We have been married for 7 years, and haven't had sex for the last 3... and I can not get out of this... I have tried but I can't. I feel sometimes that what he says is true and I am worthless. Please guys, help me out...

Hhmmmm . . . Mona is correct, he is beating you down . . . and beating you up . . .

THERE IS NEVER AN EXCUSE FOR PHYSICAL VIOLENCE - EVER!!

Frequently this sort of behaviour is founded within him and his personal history . . . but that is no excuse for it . . . I have very firm personal opinions about violence of any sort . . .

WHEN THE VIOLENCE STARTS, THE RELATIONSHIP STOPS

and the time to make some very hard decisions has arrived . . .

Every relationship builds up what is called "emotional capital", that accummulation of feelings between individuals that we sometimes call "love" becomes an issue . . . I may not have much, but can I survive without any?? The answer is very definitely "YES!!"

As this thread shows, there will be times when the going gets tough . . . but you have survived worse, and as YOU build YOUR life the way YOU want it, then YOU will understand the wisdom of YOUR decisions. You will find reserves of strength that you never even knew were there. You will become emotionally stronger during any time that you spend alone. You will find yourself making achievements for yourself that you never dreamed were possible.

Frequently counselling either from a good friend or professionally, will help with the tough times, but rushing back into a "new" relationship without going through the evaluation of the previous relationship, will just about guarantee a repetition of the previous abusive relationship . . . because YOUR thinking and YOUR standards will not have changed!! We have to learn to expect and demand better behaviour from others . . .

We learn our behaviours from our family structure and surrounding society. If you have an abusive family it is likely that you will accept abuse as the social norm . . . remember, we get the behaviour from other people that we are prepared to accept . . . so why accept abuse . . . decide you want something better and DO NOT ACCEPT ABUSIVE BEHAVIOUR from the people around you . . . even to the extent of breaking off the friendship or moving to another location . . .

SPEAK OUT AGAINST ABUSE . . . LOUDLY, so that everybody can hear . . . abusive people are generally bullies with deep emotional problems of their own that they transpose onto others at every available opportunity to make themselves feel better (for a short time).

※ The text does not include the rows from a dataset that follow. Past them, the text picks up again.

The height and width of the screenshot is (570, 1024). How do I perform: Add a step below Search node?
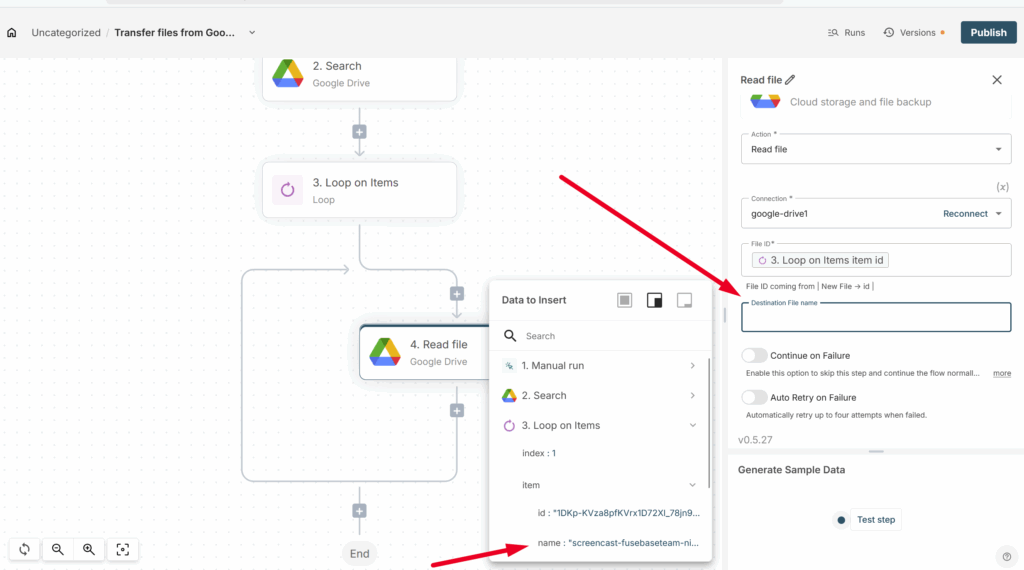(360, 132)
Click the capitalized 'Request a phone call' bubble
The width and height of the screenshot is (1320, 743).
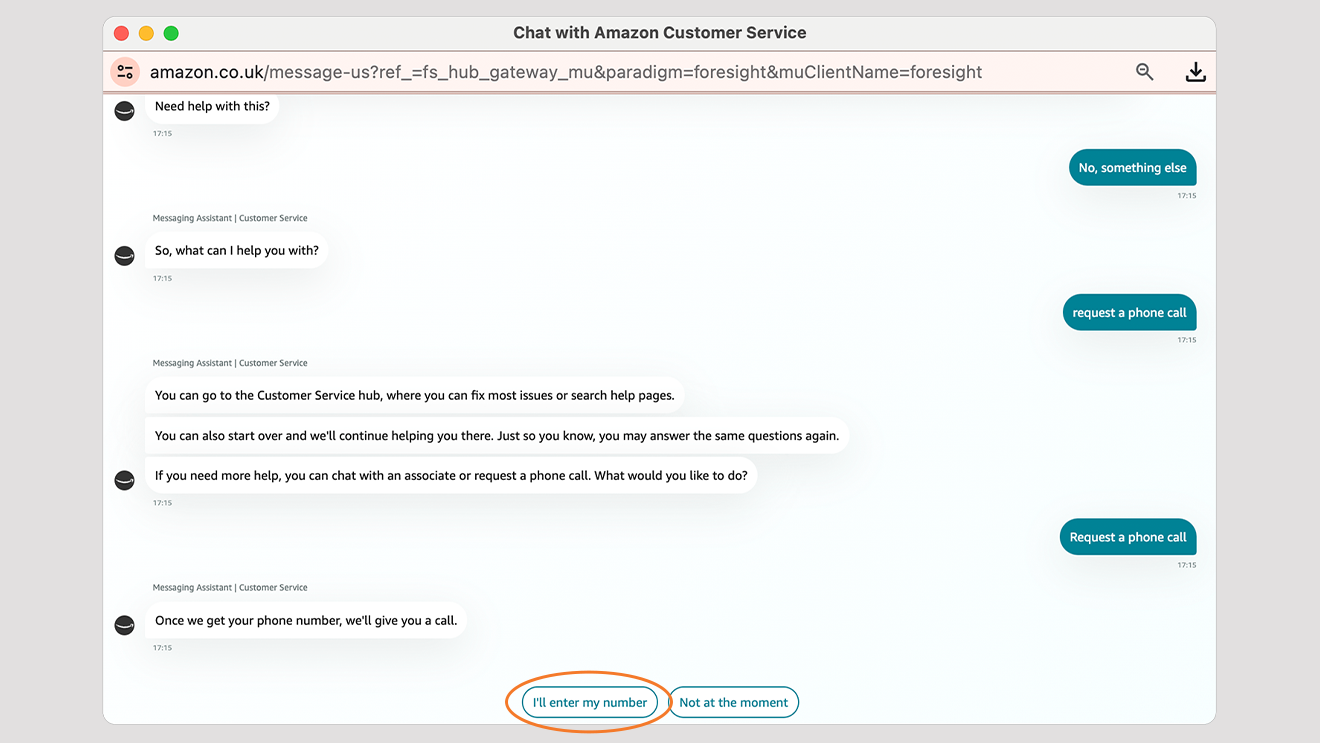coord(1128,537)
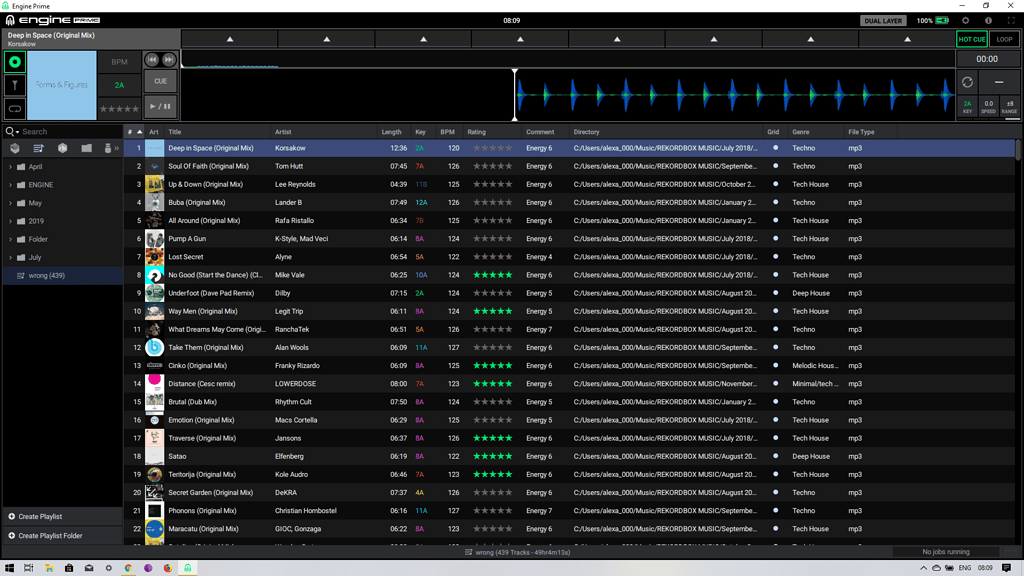Click the Rekordbox library icon
This screenshot has height=576, width=1024.
61,148
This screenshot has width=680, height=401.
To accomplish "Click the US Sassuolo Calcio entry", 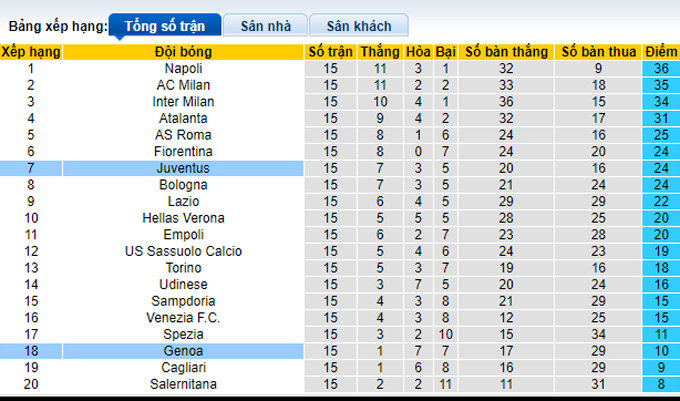I will pos(183,251).
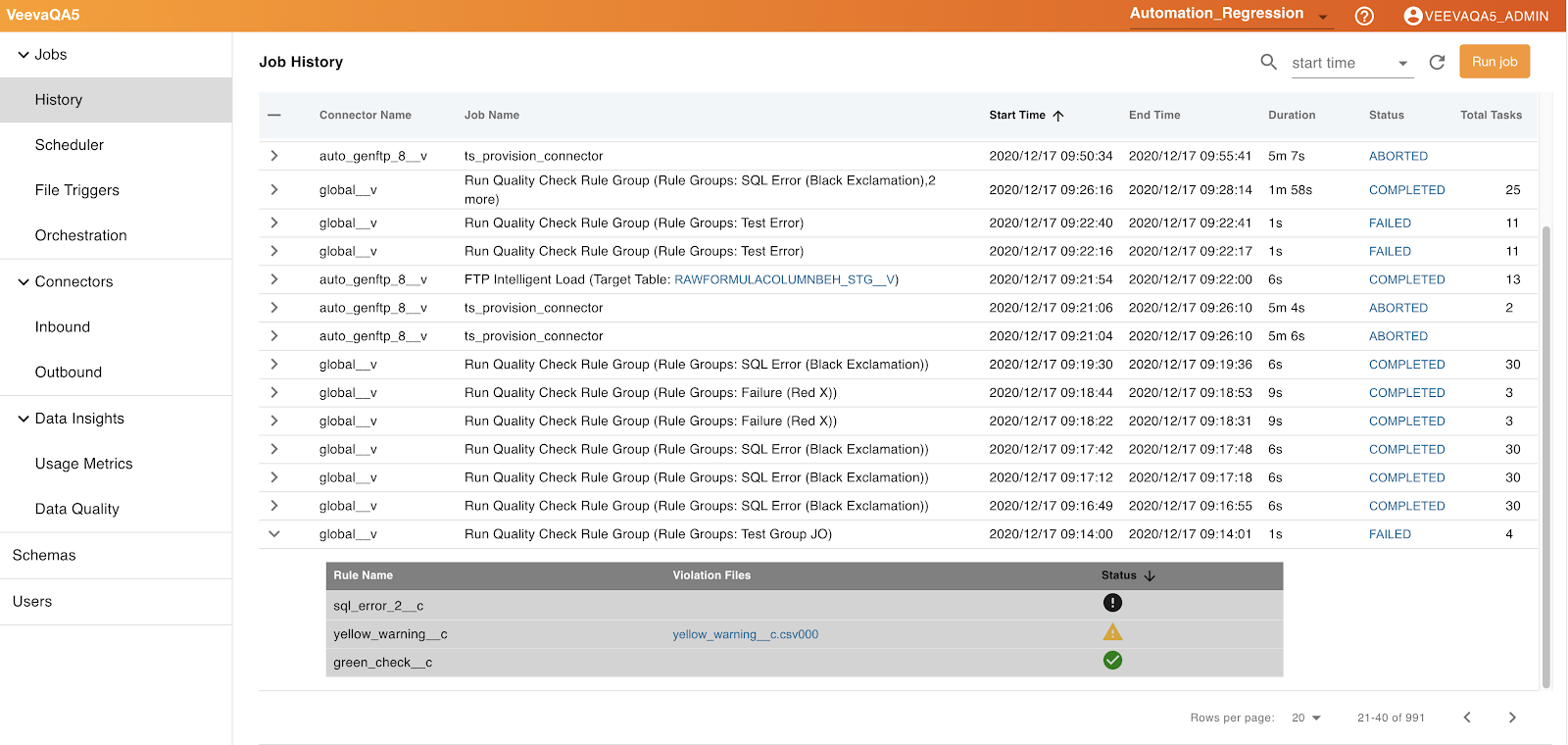Go to next page arrow
1568x745 pixels.
point(1512,718)
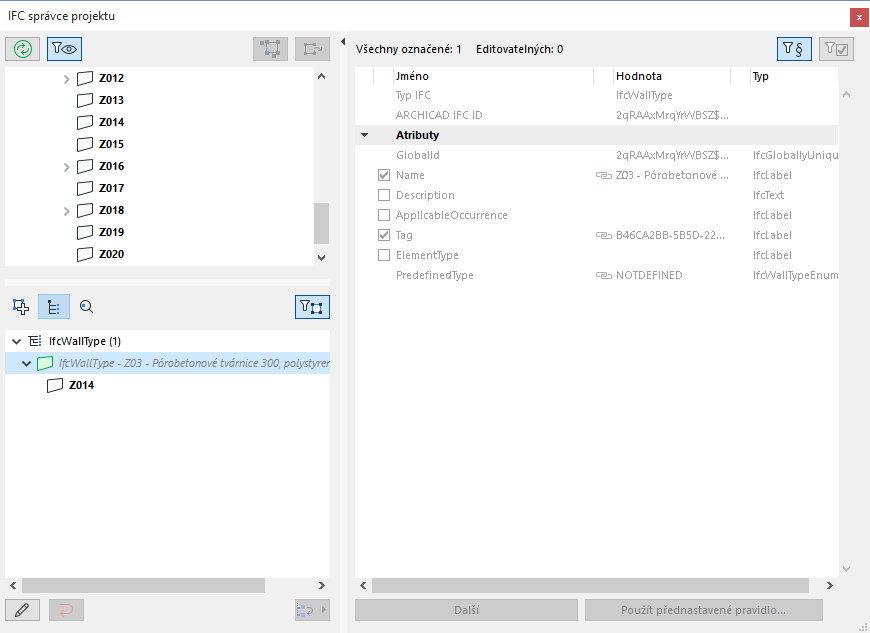The width and height of the screenshot is (870, 633).
Task: Uncheck the Tag attribute checkbox
Action: coord(383,234)
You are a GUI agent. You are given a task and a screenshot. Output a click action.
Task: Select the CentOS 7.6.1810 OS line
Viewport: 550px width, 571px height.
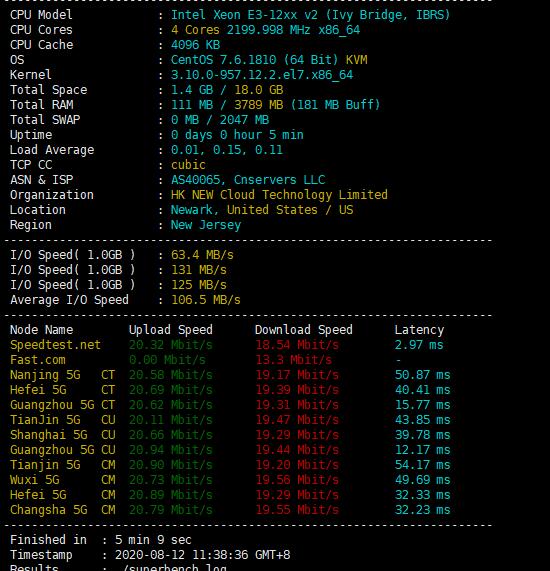[269, 60]
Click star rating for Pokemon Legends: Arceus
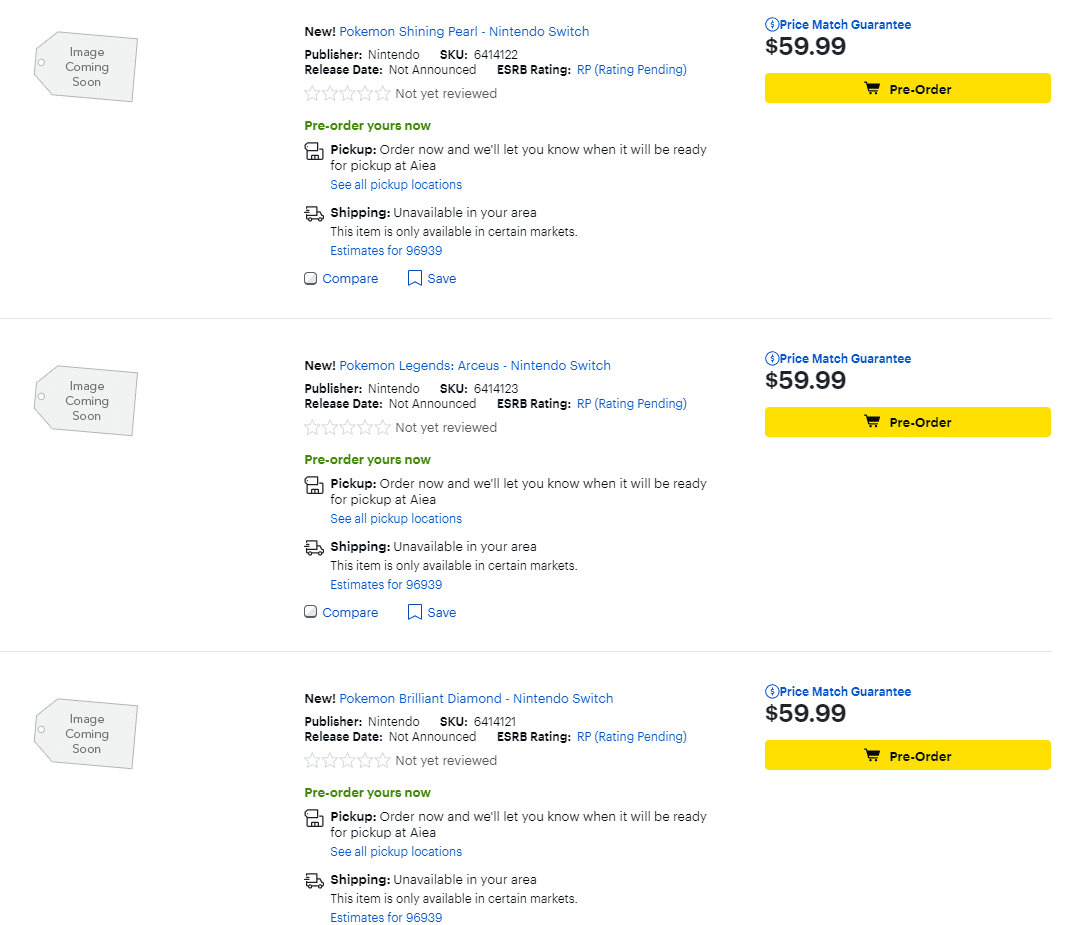This screenshot has height=925, width=1077. click(x=347, y=428)
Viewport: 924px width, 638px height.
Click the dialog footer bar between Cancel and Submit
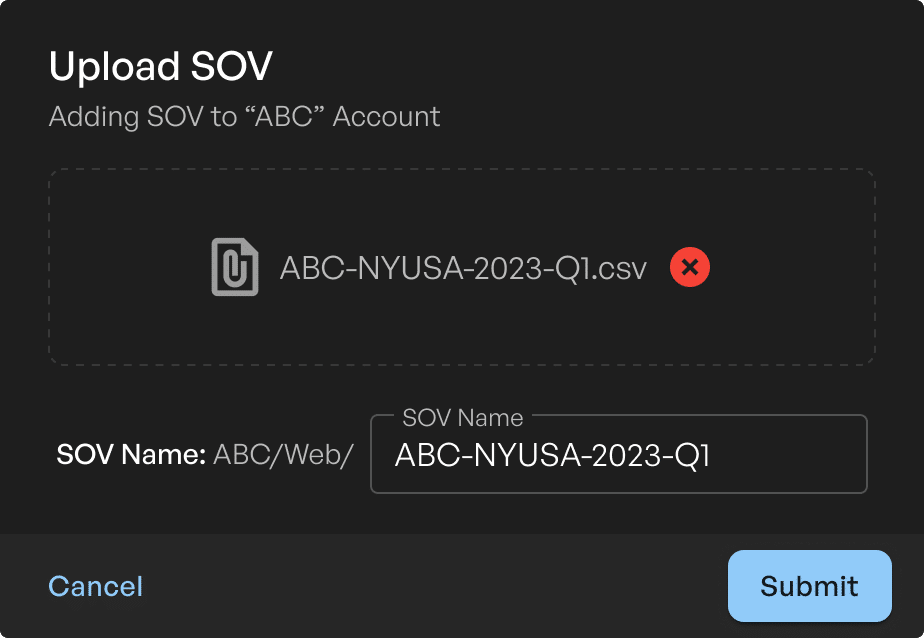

From a distance and with incomplete information about your personal situation (unneccessary) . . . either he shapes up to your new non-negotiable behaviour requirements, or you ship out to a new abuse free life somewhere else . . . ultimately we are responsible for our own happiness, so why not start being happy . . . and with someone else who will appreciate your many fine loving qualities . . . it works, many of us have done it . . . just have faith in your own overwhelming value as a loving person . . .

A happy relationship does not require abuse . . . you NEVER have to accept abuse . . . from anyone!! . . . EVER!! :)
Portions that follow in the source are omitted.